But while the move toward realizing the vision of a borderless Africa comes at a time of growth and opportunity in some countries, the continent has also been grappling with some of the same challenges straining the European project: a rise in Islamist terrorism and a surge in refugees. Public health crises, such as the 2014 outbreak of the Ebola virus, have also raised fears that passport-free travel will exacerbate the spread of disease.
In spite of those challenges, growing numbers of entrepreneurs—African and non-African—are starting new businesses on the continent. In 2012, after taking a vacation in Rwanda, Californian businessman Trevor Green founded a construction company named Remote Group in the Rwandan capital, Kigali, with operations in East and Central Africa. Green believes Rwanda is an example of how an integrated Africa could prosper. The tiny, landlocked country has a comparatively relaxed policy on visas, which are issued upon arrival to Africans.
Green, whose company is involved in building affordable housing in Cameroon and laying roads in the Democratic Republic of Congo’s war-torn North Kivu region, says he often runs into difficulty trying to coordinate and move his workforce across the continent.
“It’s complex. The requirements are different. The amount of paperwork and the time it takes you [to get visas] is frustrating sometimes,” says Green, adding that more countries adopting visa policies like Rwanda’s would be “tremendous for business in Africa.”
Two decades after the 1994 genocide that claimed the lives of some 800,000 people, Rwanda has made significant economic progress, averaging real GDP growth of about 8 percent every year between 2001 and 2015. It is ranked as the second-easiest place to do business in Africa, just behind Mauritius.

EXCERPTED DATA:
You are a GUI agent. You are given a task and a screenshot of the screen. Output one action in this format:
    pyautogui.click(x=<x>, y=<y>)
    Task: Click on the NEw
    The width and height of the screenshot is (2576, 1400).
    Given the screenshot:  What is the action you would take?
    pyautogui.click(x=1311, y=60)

THE PROBLEM:
Reproduce the passage on a borderless Africa word for word, from "Green, whose company" to "across the continent.", inclusive. Work only from the text about a borderless Africa.

TASK SOLUTION:
Green, whose company is involved in building affordable housing in Cameroon and laying roads in the Democratic Republic of Congo’s war-torn North Kivu region, says he often runs into difficulty trying to coordinate and move his workforce across the continent.